- [ACTIVITY] Copy out the following lines word for word, with no changes of any kind.

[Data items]
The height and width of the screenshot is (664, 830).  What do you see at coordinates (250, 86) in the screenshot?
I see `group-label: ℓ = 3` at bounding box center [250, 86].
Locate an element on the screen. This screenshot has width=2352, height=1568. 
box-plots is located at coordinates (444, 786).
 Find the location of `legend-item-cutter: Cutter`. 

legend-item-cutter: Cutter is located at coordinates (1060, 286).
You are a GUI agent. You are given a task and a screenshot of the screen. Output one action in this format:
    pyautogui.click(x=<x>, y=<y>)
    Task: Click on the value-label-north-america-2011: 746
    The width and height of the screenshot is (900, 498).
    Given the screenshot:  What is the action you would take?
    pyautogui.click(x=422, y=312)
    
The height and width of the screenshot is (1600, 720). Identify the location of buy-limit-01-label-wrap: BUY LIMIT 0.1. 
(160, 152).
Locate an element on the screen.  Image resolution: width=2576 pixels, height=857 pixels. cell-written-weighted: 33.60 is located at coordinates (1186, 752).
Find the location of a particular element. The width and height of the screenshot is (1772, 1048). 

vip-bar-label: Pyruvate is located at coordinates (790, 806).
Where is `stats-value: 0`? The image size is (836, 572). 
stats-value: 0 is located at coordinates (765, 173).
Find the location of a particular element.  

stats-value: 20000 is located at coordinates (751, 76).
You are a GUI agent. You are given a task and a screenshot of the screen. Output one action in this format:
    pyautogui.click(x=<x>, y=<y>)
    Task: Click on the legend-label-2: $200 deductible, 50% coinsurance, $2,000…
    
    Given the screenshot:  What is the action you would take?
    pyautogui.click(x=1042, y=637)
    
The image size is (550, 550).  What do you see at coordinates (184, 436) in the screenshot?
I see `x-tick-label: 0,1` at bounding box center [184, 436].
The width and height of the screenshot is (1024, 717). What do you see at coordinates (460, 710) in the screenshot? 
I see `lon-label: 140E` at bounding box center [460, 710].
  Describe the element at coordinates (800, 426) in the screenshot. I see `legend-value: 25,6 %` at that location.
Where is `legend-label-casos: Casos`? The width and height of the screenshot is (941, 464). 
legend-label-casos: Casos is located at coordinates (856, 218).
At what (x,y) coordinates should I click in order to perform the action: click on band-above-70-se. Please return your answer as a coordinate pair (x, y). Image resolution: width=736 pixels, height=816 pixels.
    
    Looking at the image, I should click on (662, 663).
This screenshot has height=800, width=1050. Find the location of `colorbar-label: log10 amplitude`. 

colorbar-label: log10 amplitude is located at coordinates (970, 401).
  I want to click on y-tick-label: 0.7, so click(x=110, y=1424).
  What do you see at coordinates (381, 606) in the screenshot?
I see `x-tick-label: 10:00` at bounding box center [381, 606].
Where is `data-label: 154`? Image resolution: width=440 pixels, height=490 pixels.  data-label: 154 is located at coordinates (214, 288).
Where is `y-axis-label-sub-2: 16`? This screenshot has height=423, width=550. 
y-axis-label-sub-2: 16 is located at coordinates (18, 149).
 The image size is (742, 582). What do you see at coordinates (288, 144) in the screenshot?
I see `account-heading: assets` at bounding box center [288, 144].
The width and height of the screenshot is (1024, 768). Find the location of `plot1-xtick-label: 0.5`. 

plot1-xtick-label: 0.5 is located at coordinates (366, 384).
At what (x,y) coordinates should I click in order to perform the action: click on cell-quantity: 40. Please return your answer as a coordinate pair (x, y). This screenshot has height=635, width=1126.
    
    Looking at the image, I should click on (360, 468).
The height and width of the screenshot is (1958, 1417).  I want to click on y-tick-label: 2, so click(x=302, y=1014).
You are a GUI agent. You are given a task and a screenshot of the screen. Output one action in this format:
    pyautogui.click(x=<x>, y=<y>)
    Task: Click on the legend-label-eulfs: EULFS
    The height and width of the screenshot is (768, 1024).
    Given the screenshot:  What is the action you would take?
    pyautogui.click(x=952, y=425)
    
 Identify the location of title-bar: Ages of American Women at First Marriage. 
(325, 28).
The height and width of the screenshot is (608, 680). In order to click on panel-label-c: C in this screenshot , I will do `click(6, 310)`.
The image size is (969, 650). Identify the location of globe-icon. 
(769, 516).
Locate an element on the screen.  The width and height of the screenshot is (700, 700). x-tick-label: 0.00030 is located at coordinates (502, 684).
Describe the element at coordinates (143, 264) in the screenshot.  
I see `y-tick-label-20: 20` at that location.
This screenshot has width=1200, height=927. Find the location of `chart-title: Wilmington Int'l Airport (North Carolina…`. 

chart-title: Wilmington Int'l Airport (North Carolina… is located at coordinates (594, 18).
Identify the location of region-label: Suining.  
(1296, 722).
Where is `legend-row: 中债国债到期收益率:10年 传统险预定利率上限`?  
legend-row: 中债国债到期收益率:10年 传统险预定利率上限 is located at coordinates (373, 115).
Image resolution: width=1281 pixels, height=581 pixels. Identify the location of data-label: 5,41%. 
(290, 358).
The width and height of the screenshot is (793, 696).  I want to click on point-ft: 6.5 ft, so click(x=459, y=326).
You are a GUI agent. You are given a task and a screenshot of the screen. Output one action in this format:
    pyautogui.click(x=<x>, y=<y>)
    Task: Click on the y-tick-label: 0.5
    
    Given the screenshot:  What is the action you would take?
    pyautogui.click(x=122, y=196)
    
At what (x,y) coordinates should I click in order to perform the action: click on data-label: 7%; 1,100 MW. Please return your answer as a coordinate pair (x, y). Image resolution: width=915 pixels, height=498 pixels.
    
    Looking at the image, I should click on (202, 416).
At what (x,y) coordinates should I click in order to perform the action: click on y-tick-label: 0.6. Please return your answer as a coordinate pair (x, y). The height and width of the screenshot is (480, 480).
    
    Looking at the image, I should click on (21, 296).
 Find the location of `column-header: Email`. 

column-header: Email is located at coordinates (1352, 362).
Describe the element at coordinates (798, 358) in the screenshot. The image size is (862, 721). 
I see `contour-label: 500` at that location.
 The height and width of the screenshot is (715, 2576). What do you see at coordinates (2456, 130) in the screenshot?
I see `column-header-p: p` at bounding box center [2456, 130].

- [REPLY]
The height and width of the screenshot is (664, 830).  What do you see at coordinates (250, 86) in the screenshot?
I see `group-label: ℓ = 3` at bounding box center [250, 86].
Locate an element on the screen. This screenshot has width=2352, height=1568. 
box-plots is located at coordinates (444, 786).
 Find the location of `legend-item-cutter: Cutter`. 

legend-item-cutter: Cutter is located at coordinates (1060, 286).
You are a GUI agent. You are given a task and a screenshot of the screen. Output one action in this format:
    pyautogui.click(x=<x>, y=<y>)
    Task: Click on the value-label-north-america-2011: 746
    The width and height of the screenshot is (900, 498).
    Given the screenshot:  What is the action you would take?
    pyautogui.click(x=422, y=312)
    
The height and width of the screenshot is (1600, 720). Identify the location of buy-limit-01-label-wrap: BUY LIMIT 0.1. 
(160, 152).
Locate an element on the screen.  Image resolution: width=2576 pixels, height=857 pixels. cell-written-weighted: 33.60 is located at coordinates (1186, 752).
Find the location of a particular element. The width and height of the screenshot is (1772, 1048). 

vip-bar-label: Pyruvate is located at coordinates (790, 806).
Where is `stats-value: 0`? The image size is (836, 572). 
stats-value: 0 is located at coordinates (765, 173).
Find the location of a particular element.  

stats-value: 20000 is located at coordinates (751, 76).
You are a GUI agent. You are given a task and a screenshot of the screen. Output one action in this format:
    pyautogui.click(x=<x>, y=<y>)
    Task: Click on the legend-label-2: $200 deductible, 50% coinsurance, $2,000…
    
    Given the screenshot:  What is the action you would take?
    pyautogui.click(x=1042, y=637)
    
The image size is (550, 550).  What do you see at coordinates (184, 436) in the screenshot?
I see `x-tick-label: 0,1` at bounding box center [184, 436].
The width and height of the screenshot is (1024, 717). What do you see at coordinates (460, 710) in the screenshot? 
I see `lon-label: 140E` at bounding box center [460, 710].
  Describe the element at coordinates (800, 426) in the screenshot. I see `legend-value: 25,6 %` at that location.
Where is `legend-label-casos: Casos`? The width and height of the screenshot is (941, 464). 
legend-label-casos: Casos is located at coordinates (856, 218).
At what (x,y) coordinates should I click in order to perform the action: click on band-above-70-se. Please return your answer as a coordinate pair (x, y). Image resolution: width=736 pixels, height=816 pixels.
    
    Looking at the image, I should click on (662, 663).
This screenshot has height=800, width=1050. Find the location of `colorbar-label: log10 amplitude`. 

colorbar-label: log10 amplitude is located at coordinates (970, 401).
  I want to click on y-tick-label: 0.7, so click(x=110, y=1424).
  What do you see at coordinates (381, 606) in the screenshot?
I see `x-tick-label: 10:00` at bounding box center [381, 606].
Where is `data-label: 154`? Image resolution: width=440 pixels, height=490 pixels.  data-label: 154 is located at coordinates (214, 288).
Where is `y-axis-label-sub-2: 16`? This screenshot has height=423, width=550. 
y-axis-label-sub-2: 16 is located at coordinates (18, 149).
 The image size is (742, 582). What do you see at coordinates (288, 144) in the screenshot?
I see `account-heading: assets` at bounding box center [288, 144].
The width and height of the screenshot is (1024, 768). Find the location of `plot1-xtick-label: 0.5`. 

plot1-xtick-label: 0.5 is located at coordinates (366, 384).
At what (x,y) coordinates should I click in order to perform the action: click on cell-quantity: 40. Please return your answer as a coordinate pair (x, y). This screenshot has height=635, width=1126.
    
    Looking at the image, I should click on (360, 468).
The height and width of the screenshot is (1958, 1417).  I want to click on y-tick-label: 2, so click(x=302, y=1014).
You are a GUI agent. You are given a task and a screenshot of the screen. Output one action in this format:
    pyautogui.click(x=<x>, y=<y>)
    Task: Click on the legend-label-eulfs: EULFS
    The height and width of the screenshot is (768, 1024).
    Given the screenshot:  What is the action you would take?
    pyautogui.click(x=952, y=425)
    
 Identify the location of title-bar: Ages of American Women at First Marriage. 
(325, 28).
The height and width of the screenshot is (608, 680). In order to click on panel-label-c: C in this screenshot , I will do `click(6, 310)`.
The image size is (969, 650). Identify the location of globe-icon. 
(769, 516).
Locate an element on the screen.  The width and height of the screenshot is (700, 700). x-tick-label: 0.00030 is located at coordinates (502, 684).
Describe the element at coordinates (143, 264) in the screenshot.  
I see `y-tick-label-20: 20` at that location.
This screenshot has width=1200, height=927. Find the location of `chart-title: Wilmington Int'l Airport (North Carolina…`. 

chart-title: Wilmington Int'l Airport (North Carolina… is located at coordinates (594, 18).
Identify the location of region-label: Suining.  
(1296, 722).
Where is `legend-row: 中债国债到期收益率:10年 传统险预定利率上限`?  
legend-row: 中债国债到期收益率:10年 传统险预定利率上限 is located at coordinates (373, 115).
Image resolution: width=1281 pixels, height=581 pixels. Identify the location of data-label: 5,41%. 
(290, 358).
The width and height of the screenshot is (793, 696).  I want to click on point-ft: 6.5 ft, so click(x=459, y=326).
You are a GUI agent. You are given a task and a screenshot of the screen. Output one action in this format:
    pyautogui.click(x=<x>, y=<y>)
    Task: Click on the y-tick-label: 0.5
    
    Given the screenshot:  What is the action you would take?
    pyautogui.click(x=122, y=196)
    
At what (x,y) coordinates should I click in order to perform the action: click on data-label: 7%; 1,100 MW. Please return your answer as a coordinate pair (x, y). Image resolution: width=915 pixels, height=498 pixels.
    
    Looking at the image, I should click on (202, 416).
At what (x,y) coordinates should I click in order to perform the action: click on y-tick-label: 0.6. Please return your answer as a coordinate pair (x, y). The height and width of the screenshot is (480, 480).
    
    Looking at the image, I should click on (21, 296).
 Find the location of `column-header: Email`. 

column-header: Email is located at coordinates (1352, 362).
Describe the element at coordinates (798, 358) in the screenshot. The image size is (862, 721). 
I see `contour-label: 500` at that location.
 The height and width of the screenshot is (715, 2576). What do you see at coordinates (2456, 130) in the screenshot?
I see `column-header-p: p` at bounding box center [2456, 130].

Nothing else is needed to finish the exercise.